Over at the Nepali Congress, president Sher Bahadur Deuba has lost none of his newfound zeal for going his way. The nomination of Bijay Kumar Gachchaddar as vice-president is proving hard to swallow for many party functionaries, including who have nothing personally against the man. The party hadn’t quite suffered such a drought of qualified candidates that Deuba had to turn to someone who left and rejoined the Nepali Congress in circumstances that still are largely obscure. Gachchaddar’s skills as a leader are not in question here. What kind of message does Deuba want to send by rewarding, so to speak, a water pot without a base, regardless of the shininess of the brass? (If you ask Deuba privately, he’d probably have a short and easy answer: personal loyalty.)
The Nepali Congress is so divided that the anti-Deuba factions can’t be sure that anything of significance really unites the dissidents. So Sujata Koirala talks about Deuba’s last chance, while cousins Shashank and Shekhar speak of the imperative of checking the ideological and institutional disarray the party finds itself in. Little wonder that non-Koiralas like Ram Chandra Poudel feel the need to tip-toe around things: letting everyone know how mad they are but not enough about what they intend to do.
The right is once again animated by talk of reunification among the three principal factions. Kamal Thapa of the Rastriya Prajantantra Party seems to be preparing for the storm he predicts will rage after India’s national elections next year. Pashupati Shamsher Rana of the Rastriya Prajatantra Party (Democratic) insists he will restore Hindu statehood, without elaborating how he intends to achieve that. Prakash Chandra Lohani of the Rastriya Prajatantra Party (Nationalist) insipidly maintains that unity will be achieved sooner than later.
The fusion/fission cycle on the right has become so routine that most people aren’t too bothered about what really unites and divides the men and women on that end of political spectrum. The mere process is exciting enough to drive the larger narrative that politics is alive.
Still, the fact that all three points on the ideological spectrum are undergoing a form of overt introspection can’t be coincidental. At a basic level, it underscores the tentativeness Nepali politics hasn’t been able to shed even after the promulgation of a new Constitution and elections at all three tiers. Politics, like most other things, shuns a sense of finality. But haven’t we been loitering around the starting line for far too long? Maybe the key to Nepal’s destiny still isn’t in the hands of Nepalis.

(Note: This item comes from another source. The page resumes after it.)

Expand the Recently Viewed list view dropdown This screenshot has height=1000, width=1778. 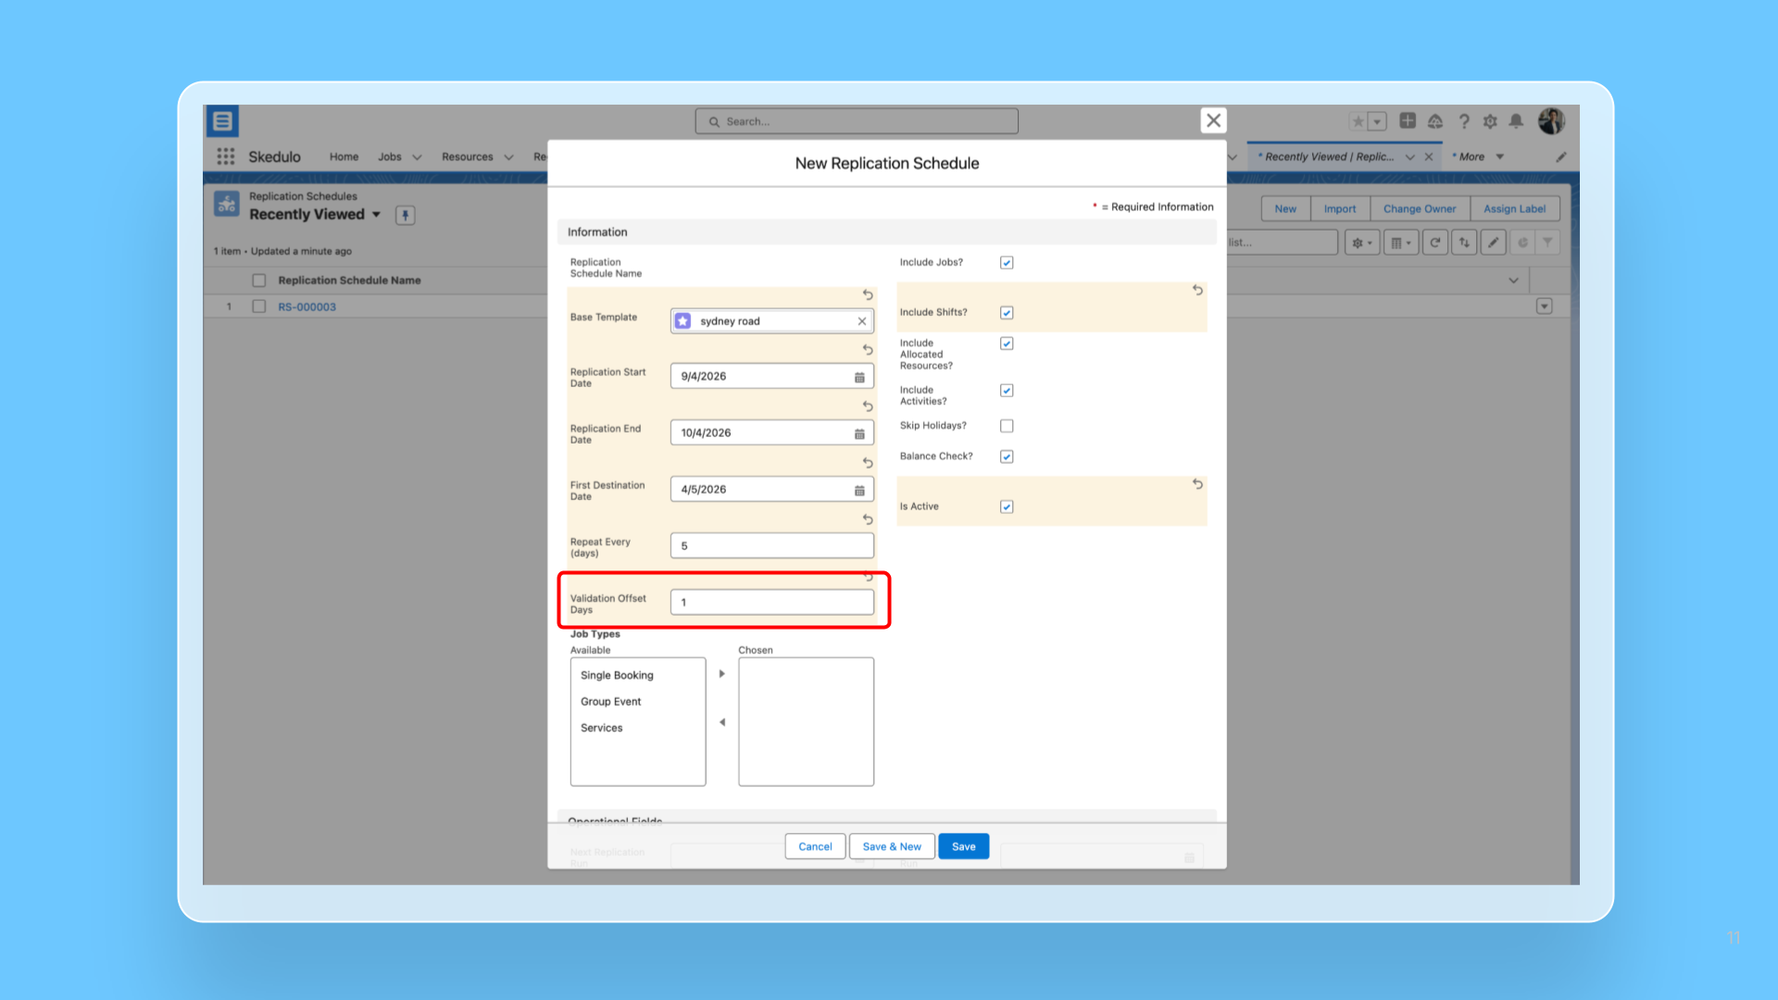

A glance around the neighborhood does little to clarify our outlook. Is Doklam or Wuhan the operating word regarding Sino-Indian relations? An election in the Maldives is said to have thrown out a pro-Chinese government. But it only seems to have shifted geopolitical rivalries north-eastward to Sri Lanka. Pakistan was said to have become a shining emblem of the inherent senselessness of China’s ambitious Belt and Road Initiative (BRI). But the joint statement announced after Prime Minister Imran Khan’s visit to China appears to have given new impetus to the China-Pakistan Economic Corridor, the flagship of the BRI.
In such a situation, you can’t blame our political class for not knowing what might happen here next and when. The best they can do is prepare for the indefinite. How do you do that best? By looking like you are busy preparing all the same.